本文作者:访客

Oracle Shares Plunge on Reports of Poor AI Cloud Margins, Nvidia Impact Weighed Downward

访客 2025-10-08 15:20:36 1 抢沙发
Oracle公司股价暴跌,原因是据报道其AI云业务的利润率较低,受到英伟达业务拖累,据称,Oracle的AI云业务利润空间有限,这引发了投资者对其未来盈利能力的担忧,具体情况有待进一步观察和分析。

TMTPOST -- Oracle Corporation shares tumbled as much as 7.1% on Tuesday after a report raised new concerns over profitability of artificial intelligence (AI) computing, the software giant’s highly anticipated business driving its stock surged more than 70% to the date this year.

Oracle Shares Plunge on Reports of Poor AI Cloud Margins, Nvidia Impact Weighed Downward

Credit:Alibaba Cloud

For the first quarter of the fiscal year 2026 ended August 31 (Q1), Oracle’s rentals of servers generated around $900 million and booked gross profit of $125 million, equal to profit of $0.14 for every 1% of sales, The Information reported on Tuesday, citing internal documents. That represented a gross margin of 14%, significantly lower than Oracle’s overall margin of around 70% and also lower than many on Wall Street have been anticipating.

While sales from Oracle’s rental of servers powered by Nvidia Corporation AI chips nearly tripled over the past year, it just recorded an average gross margin of about 16% in the same period , ranging from less than 10% to slightly more than 20%, according to the reported documents.

All cloud firms share the financial challenge-- the mounting cost of acquiring Nvidia graphics processing units (GPUs). Oracle and other cloud providers were said to have offered big discounts on GPU rental prices to win mega-deals with AI customers. The report highlighted other special margin challenges to Oracle, including renting out the most adanced Nvidia chips.

The documents showed Oracle, in some cases, was losing “considerable” on its rentals of smaller quantities of Nvidia chips, including both new and old GPUs. The old GPUs were found to be helpful for Oracle’s margins, though new chips strain them. As a sign of the trend, the report pointed out Oracle lost nearly $100 million from renting out Nvidia’s Blackwell chips for Q1, which started deliveries this year.

One of the risks that Oracle would suffer outsize AI margin squeeze is because it doesn’t own the datacenters its customer use, unlike Amazon’s AWS and Google Cloud, which own the majority of theirs.

“Aside from whether Oracle can build enough data centers to generate the revenue it has promised investors, another challenge is how reliant its GPU cloud business could become on a single customer,” the report noted. Oracle’s top five AI cloud customers, including TikTok’s Chinese parent ByteDance, Meta, OpenAI, xAI and Nvidia, accounted for 80% of the company’s business.

Oracle on September 9 released the top and bottom line miss for Q1. Revenue grew 12% year-over-year (YoY) to $14.93 billion, versus the Wall Street estimated $15.03 billion polled by LSEG. Earnings per share (EPS) of $1.47 fell short of expected $1.48. The Q1 gross margin stood at 67.3%, the lowest in more than a year. However, Remaining Performance Obligations (RPO), a measure of contracted revenue that has not yet been recognized, soared 359% YoY to $455 billion.
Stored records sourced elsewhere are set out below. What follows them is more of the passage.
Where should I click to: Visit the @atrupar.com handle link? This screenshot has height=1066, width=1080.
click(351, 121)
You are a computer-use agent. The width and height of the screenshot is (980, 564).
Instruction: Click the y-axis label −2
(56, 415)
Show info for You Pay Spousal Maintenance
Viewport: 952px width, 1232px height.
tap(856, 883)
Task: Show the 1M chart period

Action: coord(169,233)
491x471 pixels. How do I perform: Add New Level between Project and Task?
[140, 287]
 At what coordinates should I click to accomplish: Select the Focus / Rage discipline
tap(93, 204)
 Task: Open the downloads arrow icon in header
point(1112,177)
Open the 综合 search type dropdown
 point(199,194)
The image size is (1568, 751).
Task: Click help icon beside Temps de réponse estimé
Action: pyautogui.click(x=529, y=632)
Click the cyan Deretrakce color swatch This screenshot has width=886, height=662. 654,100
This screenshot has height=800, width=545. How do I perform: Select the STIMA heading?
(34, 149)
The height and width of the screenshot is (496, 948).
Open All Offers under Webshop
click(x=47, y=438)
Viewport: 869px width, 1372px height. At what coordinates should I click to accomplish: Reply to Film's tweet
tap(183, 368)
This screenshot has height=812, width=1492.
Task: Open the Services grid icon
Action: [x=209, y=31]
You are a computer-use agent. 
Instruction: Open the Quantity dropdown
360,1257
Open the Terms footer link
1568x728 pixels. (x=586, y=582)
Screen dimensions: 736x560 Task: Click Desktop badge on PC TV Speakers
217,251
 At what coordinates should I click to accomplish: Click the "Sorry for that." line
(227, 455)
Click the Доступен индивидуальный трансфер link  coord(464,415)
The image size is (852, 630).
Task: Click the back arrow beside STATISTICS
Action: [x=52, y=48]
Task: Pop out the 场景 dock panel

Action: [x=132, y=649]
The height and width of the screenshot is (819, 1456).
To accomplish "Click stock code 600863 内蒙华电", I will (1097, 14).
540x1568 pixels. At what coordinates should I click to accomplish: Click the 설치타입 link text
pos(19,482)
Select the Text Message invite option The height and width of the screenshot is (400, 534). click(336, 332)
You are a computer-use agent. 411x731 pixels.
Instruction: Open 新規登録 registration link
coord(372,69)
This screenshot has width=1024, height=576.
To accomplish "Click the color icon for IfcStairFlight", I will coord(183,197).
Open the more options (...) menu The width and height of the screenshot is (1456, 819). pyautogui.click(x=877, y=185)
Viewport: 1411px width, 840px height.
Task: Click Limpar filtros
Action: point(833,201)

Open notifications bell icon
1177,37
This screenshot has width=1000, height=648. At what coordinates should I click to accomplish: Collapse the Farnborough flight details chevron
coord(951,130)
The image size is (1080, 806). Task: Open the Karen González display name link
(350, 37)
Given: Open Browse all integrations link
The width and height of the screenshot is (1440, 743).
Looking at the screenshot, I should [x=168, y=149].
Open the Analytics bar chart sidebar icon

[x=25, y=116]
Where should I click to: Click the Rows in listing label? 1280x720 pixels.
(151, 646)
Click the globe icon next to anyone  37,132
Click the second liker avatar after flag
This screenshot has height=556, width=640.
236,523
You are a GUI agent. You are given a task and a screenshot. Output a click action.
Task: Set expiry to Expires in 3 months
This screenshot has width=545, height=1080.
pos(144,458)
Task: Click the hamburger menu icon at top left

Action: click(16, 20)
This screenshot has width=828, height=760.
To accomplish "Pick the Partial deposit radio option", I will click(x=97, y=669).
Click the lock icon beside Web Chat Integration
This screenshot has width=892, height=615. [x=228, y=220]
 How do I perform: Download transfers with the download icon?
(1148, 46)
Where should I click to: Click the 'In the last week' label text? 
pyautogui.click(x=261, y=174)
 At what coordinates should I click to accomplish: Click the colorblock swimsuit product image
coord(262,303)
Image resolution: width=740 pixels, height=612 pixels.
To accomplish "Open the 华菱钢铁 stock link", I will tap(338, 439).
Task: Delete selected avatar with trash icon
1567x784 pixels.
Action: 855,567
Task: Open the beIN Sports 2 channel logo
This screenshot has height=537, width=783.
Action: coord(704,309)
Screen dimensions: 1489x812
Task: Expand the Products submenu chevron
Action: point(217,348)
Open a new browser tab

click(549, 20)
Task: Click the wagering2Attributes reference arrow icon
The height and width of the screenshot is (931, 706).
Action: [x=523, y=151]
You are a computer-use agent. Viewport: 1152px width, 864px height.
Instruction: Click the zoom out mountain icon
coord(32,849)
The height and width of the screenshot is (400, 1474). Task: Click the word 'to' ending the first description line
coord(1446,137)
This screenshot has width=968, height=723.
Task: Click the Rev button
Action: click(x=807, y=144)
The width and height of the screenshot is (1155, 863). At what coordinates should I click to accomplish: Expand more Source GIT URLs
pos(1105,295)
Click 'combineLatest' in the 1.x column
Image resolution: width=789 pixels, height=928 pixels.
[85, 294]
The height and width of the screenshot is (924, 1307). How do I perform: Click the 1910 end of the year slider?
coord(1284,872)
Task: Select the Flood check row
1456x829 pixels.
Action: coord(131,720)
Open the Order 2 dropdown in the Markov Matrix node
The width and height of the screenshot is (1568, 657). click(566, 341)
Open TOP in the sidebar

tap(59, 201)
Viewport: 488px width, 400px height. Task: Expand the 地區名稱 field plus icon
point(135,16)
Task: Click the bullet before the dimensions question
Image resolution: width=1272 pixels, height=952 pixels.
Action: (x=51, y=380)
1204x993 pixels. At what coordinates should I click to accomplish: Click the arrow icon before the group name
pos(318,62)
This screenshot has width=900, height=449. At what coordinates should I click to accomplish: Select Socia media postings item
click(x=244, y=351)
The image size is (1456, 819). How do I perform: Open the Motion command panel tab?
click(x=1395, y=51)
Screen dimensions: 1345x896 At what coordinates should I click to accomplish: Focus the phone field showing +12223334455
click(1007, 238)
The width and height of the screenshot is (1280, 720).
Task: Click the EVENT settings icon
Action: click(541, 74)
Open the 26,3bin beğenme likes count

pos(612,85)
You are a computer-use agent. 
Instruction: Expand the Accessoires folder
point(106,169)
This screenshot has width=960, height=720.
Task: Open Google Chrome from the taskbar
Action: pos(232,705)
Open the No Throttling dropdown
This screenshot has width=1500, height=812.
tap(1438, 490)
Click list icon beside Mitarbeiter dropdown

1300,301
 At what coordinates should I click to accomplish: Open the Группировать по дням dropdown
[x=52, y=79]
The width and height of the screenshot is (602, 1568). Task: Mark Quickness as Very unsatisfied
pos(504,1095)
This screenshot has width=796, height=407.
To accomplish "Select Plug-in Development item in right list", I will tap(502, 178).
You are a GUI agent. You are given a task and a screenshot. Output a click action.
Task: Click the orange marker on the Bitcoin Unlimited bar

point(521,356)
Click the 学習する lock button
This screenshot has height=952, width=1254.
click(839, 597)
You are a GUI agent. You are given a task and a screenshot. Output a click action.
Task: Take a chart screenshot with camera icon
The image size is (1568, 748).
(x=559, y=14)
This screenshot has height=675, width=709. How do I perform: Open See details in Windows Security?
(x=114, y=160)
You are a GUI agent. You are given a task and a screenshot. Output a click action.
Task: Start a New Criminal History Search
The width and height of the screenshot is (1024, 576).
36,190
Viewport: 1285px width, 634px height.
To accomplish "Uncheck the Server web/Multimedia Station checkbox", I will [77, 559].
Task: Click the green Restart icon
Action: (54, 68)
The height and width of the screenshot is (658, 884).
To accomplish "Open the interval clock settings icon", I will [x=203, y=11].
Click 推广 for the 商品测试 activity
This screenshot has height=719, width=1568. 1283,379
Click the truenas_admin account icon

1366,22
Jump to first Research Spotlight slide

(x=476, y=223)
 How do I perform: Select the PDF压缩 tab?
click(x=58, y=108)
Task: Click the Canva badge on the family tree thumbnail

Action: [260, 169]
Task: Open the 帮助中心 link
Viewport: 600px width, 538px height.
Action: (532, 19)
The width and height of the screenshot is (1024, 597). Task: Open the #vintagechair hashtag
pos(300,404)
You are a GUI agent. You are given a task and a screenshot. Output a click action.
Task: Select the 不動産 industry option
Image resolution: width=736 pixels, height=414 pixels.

Oracle CEO Safra Catz attributed the RPO standout to massive cloud contracts. “We signed four multi-billion-dollar contracts with three different customers in Q1,” said Catz in a statement. the chief executive expressed upbeat on the cloud business, stating: “It was an astonishing quarter—and demand for Oracle Cloud Infrastructure continues to build. Over the next few months, we expect to sign-up several additional multi-billion-dollar customers and RPO is likely to exceed half-a-trillion dollars.”

Catz revealed Oracle anticipated revenue from its cloud infrastructure to grow 77% to $18 billion this fiscal year, and then increase to $32 billion, $73 billion, $114 billion, and $144 billion over the following four fiscal years. “Most of the revenue in this 5-year forecast is already booked in our reported RPO. Oracle is off to a brilliant start to FY26,” she said.

Oracle was reported to clinch another massive cloud computing deal a day after the company projected gobsmacking growth guidance for its cloud business.

OpenAI has signed a deal to purchase $300 billion worth of computing power from Oracle over roughly five years, marking one of the biggest cloud contracts ever signed, the Wall Street Journal reported on September 10. The contract, starting in 2027, requires 4.5 gigawatts (GW) of power capacity, roughly comparable to the electricity amount consumed by about four million homes, per the report.